§ WRITTEN TASK
Edit the records below so that every "computer-use agent" becomes "desktop agent", and leave everything else unchanged.
-- Start RECORDS SHOWN --
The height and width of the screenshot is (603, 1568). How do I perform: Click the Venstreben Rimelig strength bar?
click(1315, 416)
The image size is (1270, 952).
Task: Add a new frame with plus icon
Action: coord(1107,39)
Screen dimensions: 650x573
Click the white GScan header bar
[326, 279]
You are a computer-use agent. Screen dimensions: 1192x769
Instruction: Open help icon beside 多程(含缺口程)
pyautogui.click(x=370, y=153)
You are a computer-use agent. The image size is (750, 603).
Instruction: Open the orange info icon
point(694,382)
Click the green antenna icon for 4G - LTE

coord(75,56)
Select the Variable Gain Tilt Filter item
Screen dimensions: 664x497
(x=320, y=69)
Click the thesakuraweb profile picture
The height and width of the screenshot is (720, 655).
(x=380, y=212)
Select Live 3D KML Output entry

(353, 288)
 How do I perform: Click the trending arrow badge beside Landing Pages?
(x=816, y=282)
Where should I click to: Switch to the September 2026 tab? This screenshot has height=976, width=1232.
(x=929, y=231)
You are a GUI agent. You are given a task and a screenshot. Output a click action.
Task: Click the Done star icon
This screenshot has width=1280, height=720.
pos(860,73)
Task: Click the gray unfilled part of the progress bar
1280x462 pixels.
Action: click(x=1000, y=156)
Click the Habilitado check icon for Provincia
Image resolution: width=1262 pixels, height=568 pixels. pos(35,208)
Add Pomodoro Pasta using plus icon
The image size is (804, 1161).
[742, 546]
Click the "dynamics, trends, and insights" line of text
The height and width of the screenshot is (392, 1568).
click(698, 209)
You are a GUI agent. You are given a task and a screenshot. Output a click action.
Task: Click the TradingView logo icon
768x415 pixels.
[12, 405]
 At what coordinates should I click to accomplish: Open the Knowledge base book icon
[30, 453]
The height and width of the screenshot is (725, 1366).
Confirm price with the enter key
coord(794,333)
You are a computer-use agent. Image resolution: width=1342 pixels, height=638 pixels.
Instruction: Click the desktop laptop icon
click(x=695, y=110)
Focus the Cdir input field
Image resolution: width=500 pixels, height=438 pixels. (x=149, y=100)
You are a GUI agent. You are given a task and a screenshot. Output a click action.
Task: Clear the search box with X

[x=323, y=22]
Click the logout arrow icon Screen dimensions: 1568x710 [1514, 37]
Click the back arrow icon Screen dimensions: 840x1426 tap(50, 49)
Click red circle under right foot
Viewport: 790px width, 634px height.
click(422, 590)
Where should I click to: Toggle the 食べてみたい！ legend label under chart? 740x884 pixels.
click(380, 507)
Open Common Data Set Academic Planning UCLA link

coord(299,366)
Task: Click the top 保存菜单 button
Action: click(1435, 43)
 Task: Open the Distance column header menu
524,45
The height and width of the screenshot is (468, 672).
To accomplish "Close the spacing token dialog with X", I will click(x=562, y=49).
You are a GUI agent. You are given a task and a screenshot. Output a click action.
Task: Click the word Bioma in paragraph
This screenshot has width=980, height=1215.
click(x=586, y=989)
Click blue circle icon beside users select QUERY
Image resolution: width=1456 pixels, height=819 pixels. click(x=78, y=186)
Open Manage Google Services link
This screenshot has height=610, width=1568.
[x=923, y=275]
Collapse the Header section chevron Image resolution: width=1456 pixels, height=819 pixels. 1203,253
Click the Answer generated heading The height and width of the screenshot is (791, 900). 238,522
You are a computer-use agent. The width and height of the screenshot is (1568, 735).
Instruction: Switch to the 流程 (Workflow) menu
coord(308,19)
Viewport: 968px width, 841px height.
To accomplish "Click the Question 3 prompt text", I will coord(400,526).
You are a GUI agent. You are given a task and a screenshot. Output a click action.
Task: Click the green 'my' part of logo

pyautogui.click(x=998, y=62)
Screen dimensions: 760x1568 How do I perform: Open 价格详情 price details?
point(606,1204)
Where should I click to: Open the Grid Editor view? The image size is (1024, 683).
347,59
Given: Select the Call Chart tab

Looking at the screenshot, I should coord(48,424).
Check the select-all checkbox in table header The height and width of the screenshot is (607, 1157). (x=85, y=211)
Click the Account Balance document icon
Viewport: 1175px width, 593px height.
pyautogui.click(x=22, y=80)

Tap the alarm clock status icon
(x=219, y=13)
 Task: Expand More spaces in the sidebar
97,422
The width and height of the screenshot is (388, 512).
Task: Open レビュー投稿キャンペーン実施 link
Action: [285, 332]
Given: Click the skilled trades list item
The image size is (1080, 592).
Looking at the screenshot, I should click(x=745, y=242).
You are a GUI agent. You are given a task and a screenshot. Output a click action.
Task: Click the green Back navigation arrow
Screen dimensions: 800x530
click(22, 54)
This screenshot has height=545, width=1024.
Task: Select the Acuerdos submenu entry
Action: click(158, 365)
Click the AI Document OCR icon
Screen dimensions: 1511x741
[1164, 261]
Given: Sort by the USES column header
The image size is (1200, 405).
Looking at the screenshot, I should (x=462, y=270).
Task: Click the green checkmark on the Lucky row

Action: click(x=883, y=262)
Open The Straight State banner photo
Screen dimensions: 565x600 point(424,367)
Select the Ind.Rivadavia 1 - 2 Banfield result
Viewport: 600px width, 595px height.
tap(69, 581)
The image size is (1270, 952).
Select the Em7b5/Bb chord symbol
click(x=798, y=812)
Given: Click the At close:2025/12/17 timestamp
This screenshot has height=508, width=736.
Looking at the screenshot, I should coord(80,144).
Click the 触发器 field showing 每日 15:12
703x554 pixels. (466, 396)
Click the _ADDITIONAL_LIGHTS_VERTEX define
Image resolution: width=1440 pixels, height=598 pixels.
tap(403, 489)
-- End RECORDS SHOWN --
§ SOLUTION
The height and width of the screenshot is (603, 1568). How do I perform: Click the Venstreben Rimelig strength bar?
click(1315, 416)
The image size is (1270, 952).
Task: Add a new frame with plus icon
Action: coord(1107,39)
Screen dimensions: 650x573
Click the white GScan header bar
[326, 279]
You are a desktop agent. Screen dimensions: 1192x769
Instruction: Open help icon beside 多程(含缺口程)
pyautogui.click(x=370, y=153)
You are a desktop agent. The image size is (750, 603).
Instruction: Open the orange info icon
point(694,382)
Click the green antenna icon for 4G - LTE

coord(75,56)
Select the Variable Gain Tilt Filter item
Screen dimensions: 664x497
(x=320, y=69)
Click the thesakuraweb profile picture
The height and width of the screenshot is (720, 655).
(x=380, y=212)
Select Live 3D KML Output entry

(353, 288)
 How do I perform: Click the trending arrow badge beside Landing Pages?
(x=816, y=282)
Where should I click to: Switch to the September 2026 tab? This screenshot has height=976, width=1232.
(x=929, y=231)
You are a GUI agent. You are given a task and a screenshot. Output a click action.
Task: Click the Done star icon
This screenshot has width=1280, height=720.
pos(860,73)
Task: Click the gray unfilled part of the progress bar
1280x462 pixels.
Action: click(x=1000, y=156)
Click the Habilitado check icon for Provincia
Image resolution: width=1262 pixels, height=568 pixels. pos(35,208)
Add Pomodoro Pasta using plus icon
The image size is (804, 1161).
[742, 546]
Click the "dynamics, trends, and insights" line of text
The height and width of the screenshot is (392, 1568).
click(698, 209)
You are a GUI agent. You are given a task and a screenshot. Output a click action.
Task: Click the TradingView logo icon
768x415 pixels.
[12, 405]
 At what coordinates should I click to accomplish: Open the Knowledge base book icon
[30, 453]
The height and width of the screenshot is (725, 1366).
Confirm price with the enter key
coord(794,333)
You are a desktop agent. Image resolution: width=1342 pixels, height=638 pixels.
Instruction: Click the desktop laptop icon
click(x=695, y=110)
Focus the Cdir input field
Image resolution: width=500 pixels, height=438 pixels. (x=149, y=100)
You are a GUI agent. You are given a task and a screenshot. Output a click action.
Task: Clear the search box with X

[x=323, y=22]
Click the logout arrow icon Screen dimensions: 1568x710 [1514, 37]
Click the back arrow icon Screen dimensions: 840x1426 tap(50, 49)
Click red circle under right foot
Viewport: 790px width, 634px height.
click(422, 590)
Where should I click to: Toggle the 食べてみたい！ legend label under chart? 740x884 pixels.
click(380, 507)
Open Common Data Set Academic Planning UCLA link

coord(299,366)
Task: Click the top 保存菜单 button
Action: click(1435, 43)
 Task: Open the Distance column header menu
524,45
The height and width of the screenshot is (468, 672).
To accomplish "Close the spacing token dialog with X", I will click(x=562, y=49).
You are a GUI agent. You are given a task and a screenshot. Output a click action.
Task: Click the word Bioma in paragraph
This screenshot has width=980, height=1215.
click(x=586, y=989)
Click blue circle icon beside users select QUERY
Image resolution: width=1456 pixels, height=819 pixels. click(x=78, y=186)
Open Manage Google Services link
This screenshot has height=610, width=1568.
[x=923, y=275]
Collapse the Header section chevron Image resolution: width=1456 pixels, height=819 pixels. 1203,253
Click the Answer generated heading The height and width of the screenshot is (791, 900). 238,522
You are a desktop agent. The width and height of the screenshot is (1568, 735).
Instruction: Switch to the 流程 (Workflow) menu
coord(308,19)
Viewport: 968px width, 841px height.
To accomplish "Click the Question 3 prompt text", I will coord(400,526).
You are a GUI agent. You are given a task and a screenshot. Output a click action.
Task: Click the green 'my' part of logo

pyautogui.click(x=998, y=62)
Screen dimensions: 760x1568 How do I perform: Open 价格详情 price details?
point(606,1204)
Where should I click to: Open the Grid Editor view? The image size is (1024, 683).
347,59
Given: Select the Call Chart tab

Looking at the screenshot, I should coord(48,424).
Check the select-all checkbox in table header The height and width of the screenshot is (607, 1157). (x=85, y=211)
Click the Account Balance document icon
Viewport: 1175px width, 593px height.
pyautogui.click(x=22, y=80)

Tap the alarm clock status icon
(x=219, y=13)
 Task: Expand More spaces in the sidebar
97,422
The width and height of the screenshot is (388, 512).
Task: Open レビュー投稿キャンペーン実施 link
Action: [285, 332]
Given: Click the skilled trades list item
The image size is (1080, 592).
Looking at the screenshot, I should click(x=745, y=242).
You are a GUI agent. You are given a task and a screenshot. Output a click action.
Task: Click the green Back navigation arrow
Screen dimensions: 800x530
click(22, 54)
This screenshot has height=545, width=1024.
Task: Select the Acuerdos submenu entry
Action: click(158, 365)
Click the AI Document OCR icon
Screen dimensions: 1511x741
[1164, 261]
Given: Sort by the USES column header
The image size is (1200, 405).
Looking at the screenshot, I should (x=462, y=270).
Task: Click the green checkmark on the Lucky row

Action: click(x=883, y=262)
Open The Straight State banner photo
Screen dimensions: 565x600 point(424,367)
Select the Ind.Rivadavia 1 - 2 Banfield result
Viewport: 600px width, 595px height.
tap(69, 581)
The image size is (1270, 952).
Select the Em7b5/Bb chord symbol
click(x=798, y=812)
Given: Click the At close:2025/12/17 timestamp
This screenshot has height=508, width=736.
Looking at the screenshot, I should coord(80,144).
Click the 触发器 field showing 每日 15:12
703x554 pixels. (466, 396)
Click the _ADDITIONAL_LIGHTS_VERTEX define
Image resolution: width=1440 pixels, height=598 pixels.
tap(403, 489)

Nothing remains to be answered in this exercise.